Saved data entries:
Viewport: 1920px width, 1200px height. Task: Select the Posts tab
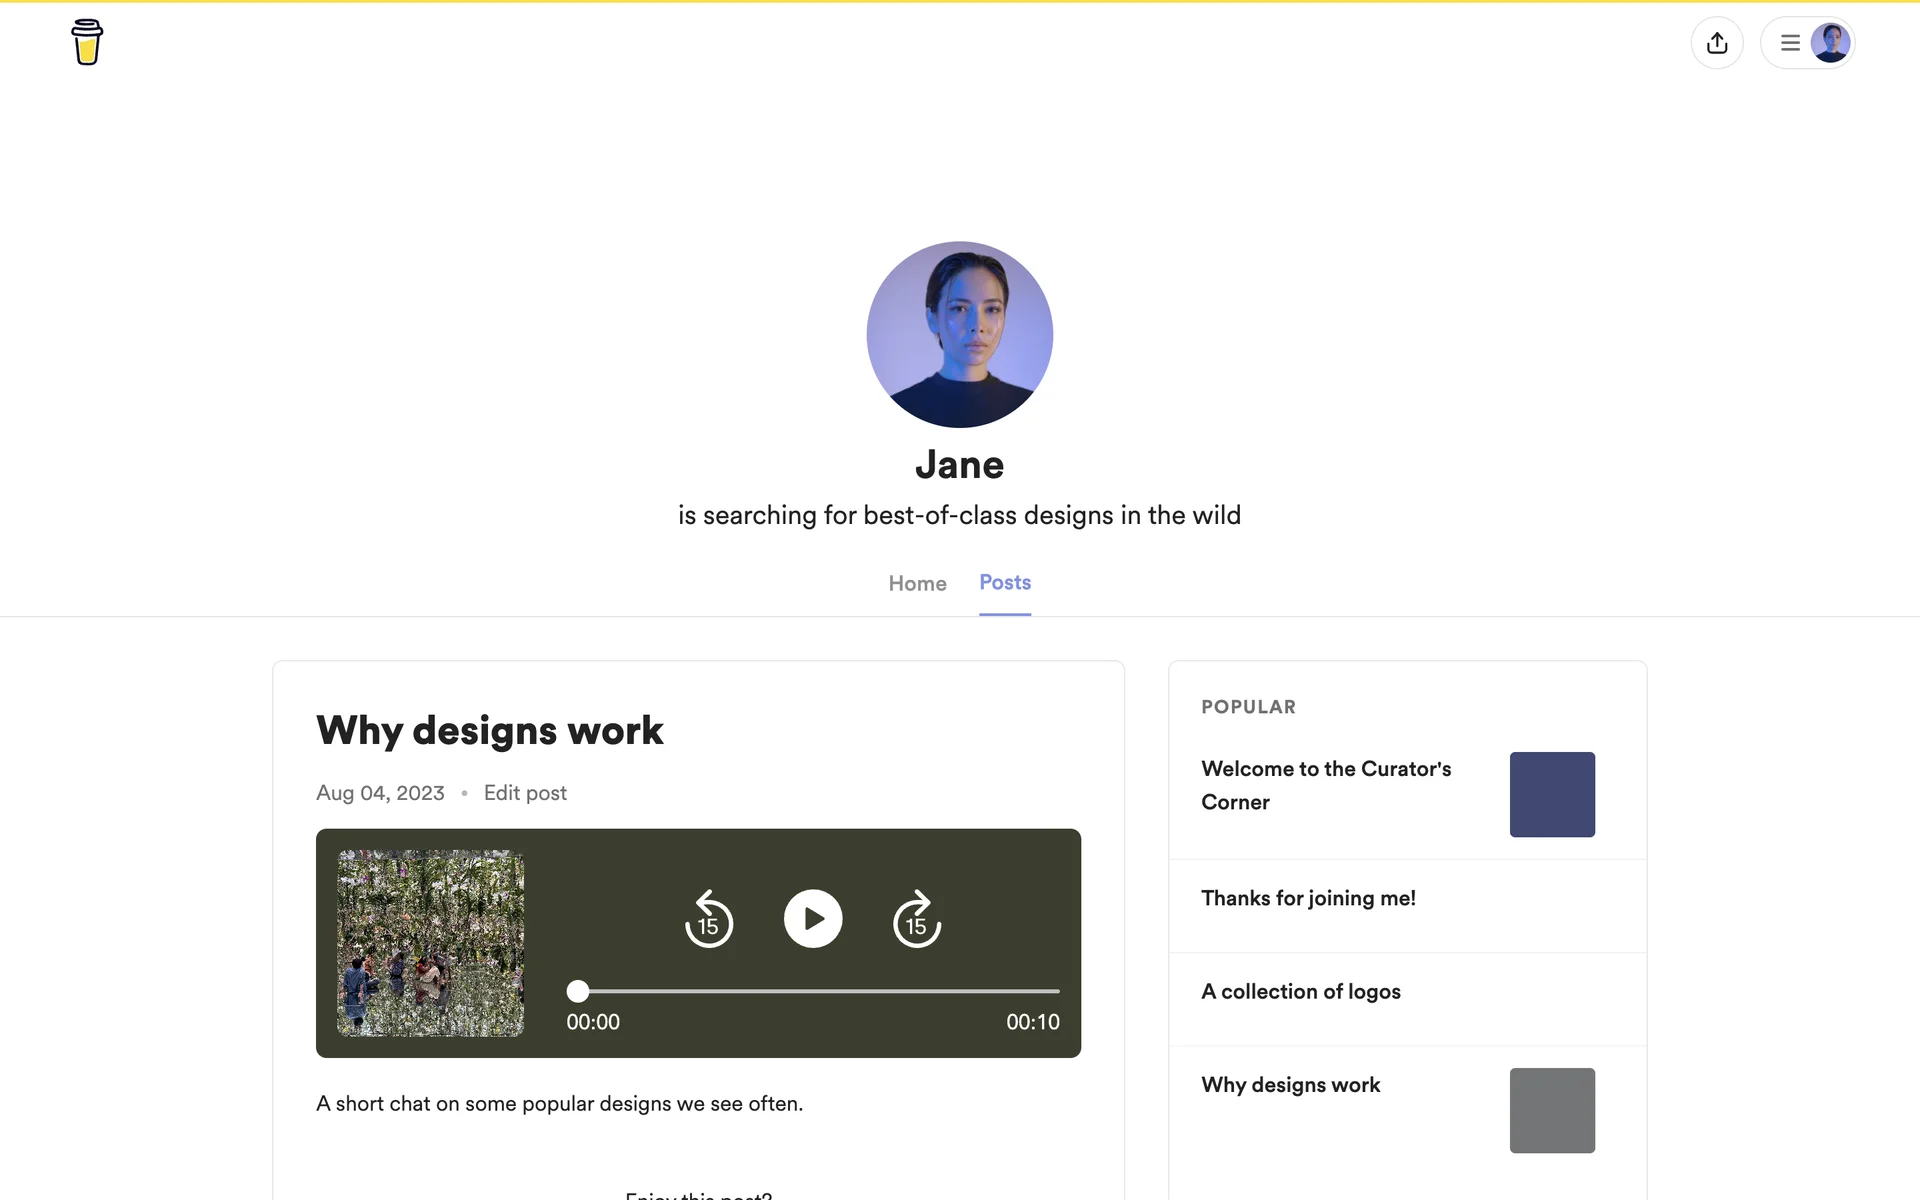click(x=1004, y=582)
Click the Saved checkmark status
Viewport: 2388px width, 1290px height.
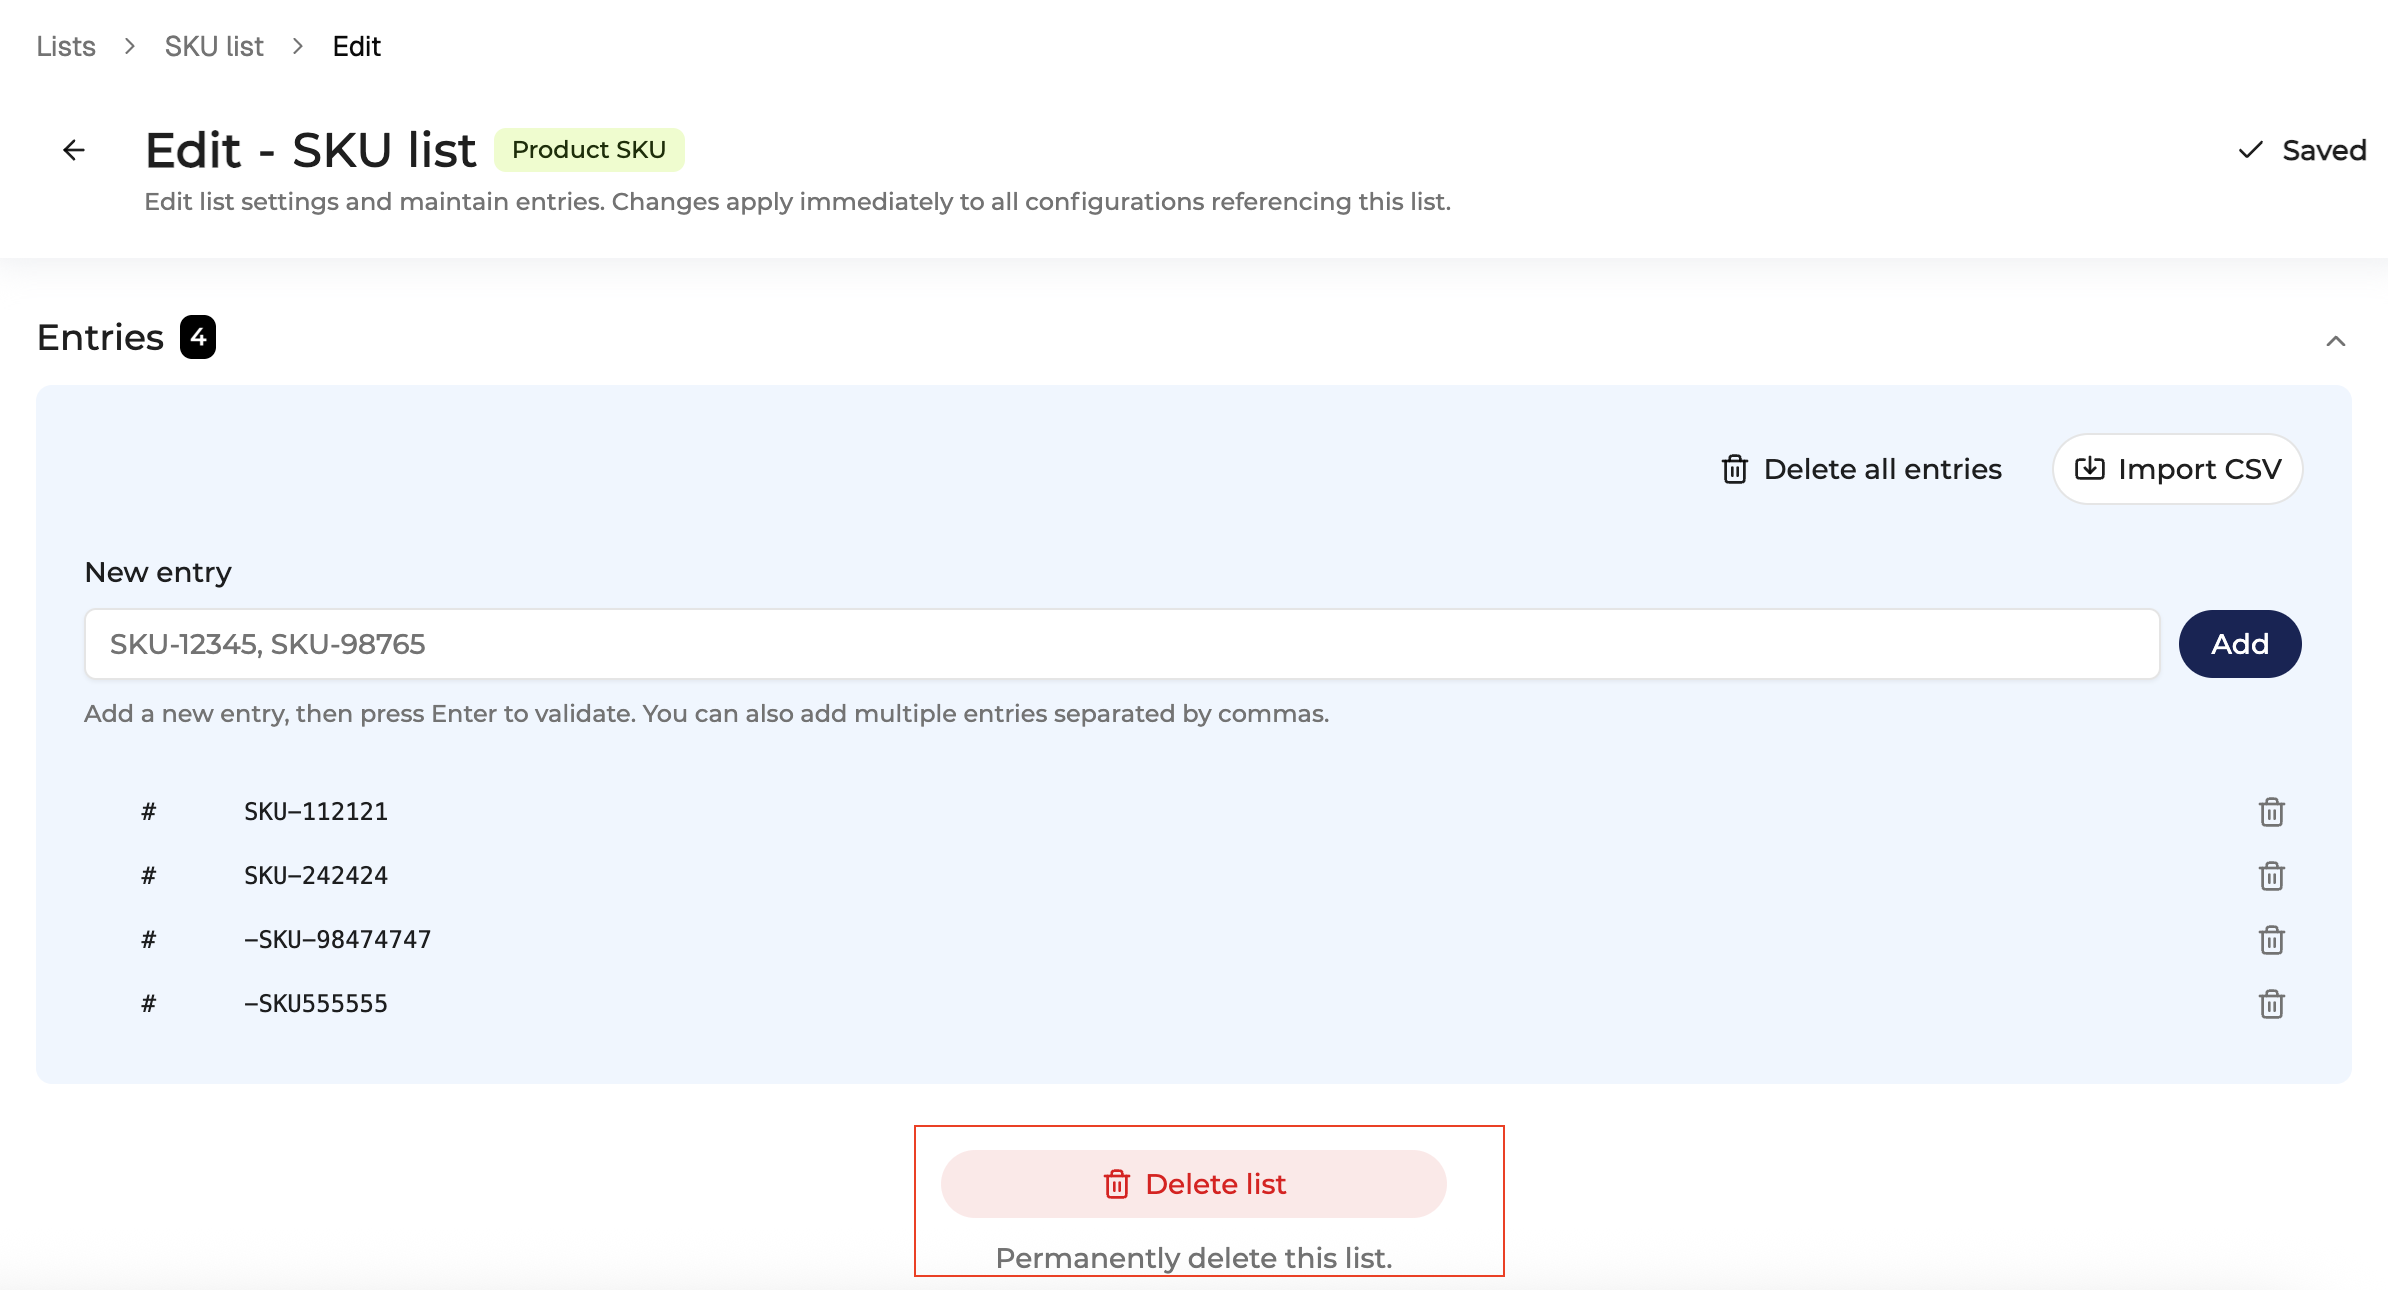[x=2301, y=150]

» **Assignment**
Repeat each of the entries above exactly, but do not carry over the pictures.

» **Task response**
Viewport: 1920px width, 1200px height. Task: Select the Posts tab
click(x=1004, y=582)
Click the Saved checkmark status
Viewport: 2388px width, 1290px height.
[x=2301, y=150]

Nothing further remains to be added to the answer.